The probability of drawing any particular permutation of ‘tea’ is \(\pi_t\cdot\pi_e\cdot\pi_a\). Since there are \(3!\) different permutations, the probability of being able to spell ‘tea’ is \(3!\cdot\pi_t\cdot\pi_e\cdot\pi_a\).

Similarly, the probability of drawing any particular permutation of ‘tee’ is \(\pi_t\cdot\pi_e\cdot\pi_e\), but there are only 3 different permutations (‘tee’, ‘ete’ and ‘eet’). Hence the probability of being able to spell ‘tee’ is \(3\cdot\pi_t\cdot\pi_e\cdot\pi_e\).

p.e <- 0.126 
p.t <- 0.099
p.a <- 0.082
factorial(3) * p.t * p.e * p.a  # probability of 'tea'
## [1] 0.006137208
3 * p.t * p.e * p.e  # probability of 'tee'
## [1] 0.004715172

The specification is to make sure that drawing out letters does not affect the probability distribution of the next letter, since there are infinitely many copies. If there is only one copy (or finitely many copies for that matter), then sampling (drawing letters) without replacement means that the probability distribution changes, however slightly, after drawing each letter. In this case, since we do not know the total number of letters in the copy, we will not be able to compute the exact probability. However, since the number of each letter is all very large, sampling a couple of letters will not change the probability distribution much. Hence the exact probability should be very close to what we obtained above.

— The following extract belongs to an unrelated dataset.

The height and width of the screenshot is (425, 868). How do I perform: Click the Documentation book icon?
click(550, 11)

  1. Re-do both parts of the previous exercise using a simulation in R instead of mathematical reasoning. That is, think carefully about the generative process by which this example proceeds, and write a program which implements a model of this process and uses it to generate many draws of 3 letters. Use the sample() function, and estimate probabilities as the proportion of samples that have the desired property as your best estimate of the probability. Hints: you can learn about sample() by typing ?sample into the console. Make sure that you think carefully about what vector you are sampling from. You may fill in letters for which Levy does not specify frequencies in 2.5.2 with a generic ‘other’ value. Also, make sure that you think carefully about whether to set sample(..., replace=TRUE) or sample(..., replace = FALSE) when answering each sub-question.

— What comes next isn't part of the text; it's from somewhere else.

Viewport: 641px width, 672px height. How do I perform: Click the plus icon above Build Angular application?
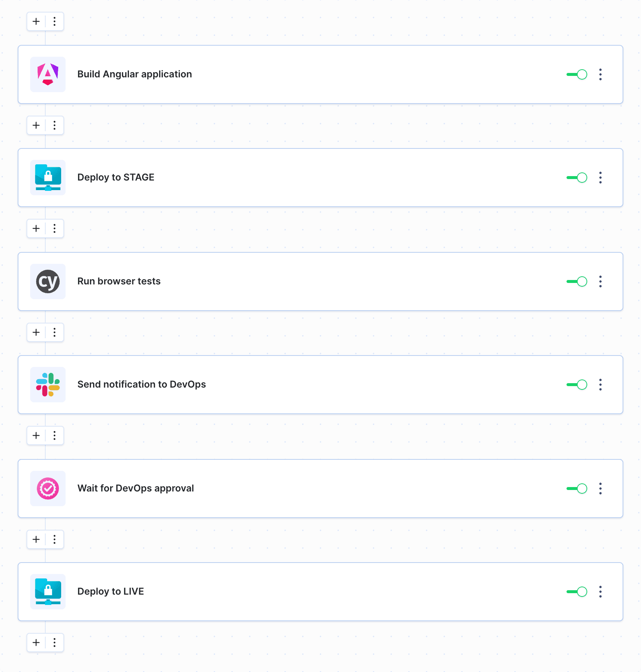[36, 21]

Alice in Wonderland has around 120000 letters, but to illustrate the point that sampling with or without replacement does not make much difference in this case, we pretend that it only has 1/10 of the letters, i.e., 12000. This enables us to run more samples to better estimate the probabilities.

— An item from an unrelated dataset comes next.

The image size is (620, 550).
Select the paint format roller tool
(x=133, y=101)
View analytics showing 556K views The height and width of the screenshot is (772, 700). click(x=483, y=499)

We will use 'o' for any letter other than 'e', 't' and 'a'.

N <- 12000
n.e <- N*p.e
n.t <- N*p.t
n.a <- N*p.a
vec.alice <- rep('o', N)
vec.alice[1 : n.e] <- 'e'
vec.alice[(n.e + 1) : (n.e + n.t)] <- 't'
vec.alice[(n.e + n.t + 1) : (n.e + n.t + n.a)] <- 'a'

sample.letters <- function(vec, n, replace=FALSE) {
  # sample n letters from vec, concatenate the result vector to make it a string
  return(paste0(sample(x=vec, size=n, replace), collapse=''))
}

spell.tea <- function(s){
  # whether the letters in the string can spell 'tea'
  return(s=='tea' || s=='tae' || s=='eta' || s=='eat' || s=='ate' || s=='aet')
}
spell.tee <- function(s){
  # whether the letters in the string can spell 'tee'
  return(s=='tee' || s=='ete' || s=='eet')
}

First we consider sampling from infinite copies, which effectively means sampling with replacement.

n.samples <- 50000
samples.rep <- sapply(1:n.samples, 
                      function(i) sample.letters(vec.alice, 3, replace=TRUE)) 
p.tea.rep <- sum(sapply(samples.rep, spell.tea)) / n.samples 
p.tea.rep  # expected 0.0061
## [1] 0.00568
p.tee.rep <- sum(sapply(samples.rep, spell.tee)) / n.samples 
p.tee.rep  # expected 0.0047
## [1] 0.0042

Now we consider sampling from only one copy, i.e., without replacement.

samples.norep <- sapply(1:n.samples, 
                      function(i) sample.letters(vec.alice, 3, replace=FALSE)) 
p.tea.norep <- sum(sapply(samples.norep, spell.tea)) / n.samples 
p.tea.norep  # expected roughly 0.0061
## [1] 0.00596
p.tee.norep <- sum(sapply(samples.norep, spell.tee)) / n.samples 
p.tee.norep  # expected roughly 0.0047
## [1] 0.0049
  1. Levy ch.1, pp.34-6, exercise 2.10: “For adult female native speakers of American English, the distribution of first-formant frequencies for the vowel [E] is reasonably well modeled as a normal distribution with mean 608Hz and standard deviation 77.5Hz. What is the probability that the first-formant frequency of an utterance of [E] for a randomly selected adult female native speaker of American English will be between 555Hz and 697Hz?” Show the R code that you used to calculate the answer. (Hint: look back at Monday’s class notes, specifically the part about using R to find the cumulative probability of continuous distributions.)
pnorm(697, mean=608, sd=77.5) - pnorm(555, mean=608, sd=77.5)
## [1] 0.6275673
  1. Design a simulation implementing Pearl’s rain/sprinkler/wet grass as discussed in class. Make sure that the samples that you generate assign a truth-value to each variable - rain, sprinkler, and wet grass - and that they have the dependency structure assumed: rain and sprinkler are uncaused, occurring with some fixed probability (say, both are flip(.3)); and wet grass occurs if and only if: either it rained or the sprinkler was on. You’ll want to begin your code by defining the ‘coin flip’ function.
flip = function(p) runif(1,0,1) < p
sim = function(i) {
  rain = flip(0.3)
  sprinkler = flip(0.3)
  wet.grass = rain || sprinkler
  return(c(rain, sprinkler, wet.grass)) # what you return should be a non-trivial vector
}
samples = sapply(1:1000, FUN=sim)

Each column is the result of a simulation and each row records the values of a random variable (row 1 is for rain, row 2 for sprinkler and row 3 for wet.grass).

rownames(samples)=c("rain", "sprinkler", "wet.grass")  
colnames(samples)=paste('sample', 1:1000) # create a vector ("sample 1", "sample 2", ... "sample 1000")
samples.wet.grass <- samples[, which(samples["wet.grass", ])]
dim(samples.wet.grass)
## [1]   3 483
mean(samples.wet.grass["rain", ]) # proportion of rain
## [1] 0.5652174
mean(samples.wet.grass["sprinkler", ]) # proportion of sprinkler
## [1] 0.610766
samples.wet.grass.rain <- samples[, which(samples["wet.grass", ] & samples["rain", ])]
mean(samples.wet.grass.rain["sprinkler", ]) # proportion of sprinkler
## [1] 0.3113553

We can see that the proportion of these samples in which sprinkler is true drops down to the base level (around 0.3). The reason is that the knowledge of raining fully explains away the observation of wet grass. We have no additional information beyond what we already know a priori about whether the sprinkler was on or not, since either way would be equally consistent with our observation.